Yorgunluktan. Kimseye söylemeyin ama sevdiğim üretken mutlu sabahlardan değil bu aralar sabahlar.
Koca bir beyin yorgunluğu ile, kendimi yırtarak ayırıyorum sanki yataktan.

Ellerim, ayaklarım hep şiş. Bedenim benden şikayetçi.
Kafam sık sık, kayboluşlarda, yazık oluşlarda yitik, gözü kara bir ihanetçi.

Kendime verdiğim sözler, yaşamdan aldığım zevkler, şimdi uzakta ve biraz da düşmanca kıs kıs gülüyorlar gibi.

Oysa yaşamak, yorulmak değil miydi?
İnandığının, aşk ile yaptığının peşinde,
Önüm, arkam, sağım, solum, yönüm, yolum;
Korkuyorum.

04 Ekim, 2011

Twikler



Az önce tweeterdan şunu yazdım; "Galata meydanında radikal bir karar alıp kuleyi yıkıp yerine yedi katlı alışveriş merkezi yapsam diyorum, projeyi savunması kolay olur."

Proje hocam şöyle bir şey ile cevcap vermiş; " ve hocamız düşüp bayılır."

İçindekileri ve galiba seni de seviyorum itü şbp :) Bazılarını biraz daha çok seviyorum ama kabul


01 Ekim, 2011

Gerçekliğine inanmadığım bir ilişkisel bağlılığa, kucak kucak çok severimlere, öpücük öpücük hoşçakallara, hatta yaaaa seni çok özledimlere bile bi s..ktr git diyesim var.

Benim o yumuşacık içim bi kere kızdı mı, hiç eskisi gibi olmuyor biliyor musunuz? Her kabullenilen, özrü dilenen ya da hesaplaşması görülen ve halledilenden sonra bile, yüzünüze bakmak yerine uzaklara bakmak, söyleyecek ağız dolusu lafım olsa bile susmak daha iyi geliyor.
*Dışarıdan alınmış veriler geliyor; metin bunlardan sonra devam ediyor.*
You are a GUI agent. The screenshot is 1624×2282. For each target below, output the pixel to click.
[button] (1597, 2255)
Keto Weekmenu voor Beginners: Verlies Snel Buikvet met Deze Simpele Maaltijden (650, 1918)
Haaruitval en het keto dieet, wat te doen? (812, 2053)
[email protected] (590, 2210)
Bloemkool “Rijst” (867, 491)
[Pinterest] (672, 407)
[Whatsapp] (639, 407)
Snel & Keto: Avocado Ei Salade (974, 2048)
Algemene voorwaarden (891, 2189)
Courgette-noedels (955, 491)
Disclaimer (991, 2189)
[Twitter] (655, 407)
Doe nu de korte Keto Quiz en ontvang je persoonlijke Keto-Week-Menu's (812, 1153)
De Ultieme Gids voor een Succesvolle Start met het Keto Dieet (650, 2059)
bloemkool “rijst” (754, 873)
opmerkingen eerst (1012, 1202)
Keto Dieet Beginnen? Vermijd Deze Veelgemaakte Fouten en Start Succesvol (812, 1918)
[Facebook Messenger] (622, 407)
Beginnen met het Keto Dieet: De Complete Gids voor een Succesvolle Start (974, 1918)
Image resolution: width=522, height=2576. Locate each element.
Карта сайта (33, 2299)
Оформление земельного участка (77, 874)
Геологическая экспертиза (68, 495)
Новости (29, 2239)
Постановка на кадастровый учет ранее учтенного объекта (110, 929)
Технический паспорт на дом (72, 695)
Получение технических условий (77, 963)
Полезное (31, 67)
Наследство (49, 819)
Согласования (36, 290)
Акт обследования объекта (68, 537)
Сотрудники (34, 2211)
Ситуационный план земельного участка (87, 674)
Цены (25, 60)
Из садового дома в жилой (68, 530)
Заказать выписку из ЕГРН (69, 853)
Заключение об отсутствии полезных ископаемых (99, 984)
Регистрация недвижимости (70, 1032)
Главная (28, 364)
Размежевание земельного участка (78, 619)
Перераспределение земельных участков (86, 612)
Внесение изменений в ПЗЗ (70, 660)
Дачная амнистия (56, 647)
Sonra merve seda huysuz oluyor. Huysuzum lan ne var, size iyi huylu oldukta ne oldu... Sizin yüzünüzden ötelenenler uzak, siz ve sizin gibilerde yok oldu. Böyle bir ilişkisel algıda huylu olacağıma, huysuz olurum daha iyi, hiç olmazsa anlamadığınız o huylarım boşa gitmez huysuz olunca.

Bundan sonra yanınıza, huyumu evde bırakıp geleceğim. Hatta söylemesi ayıptır yanınıze gelmeyeceğim. Gelir de bulursanız görürsünüz.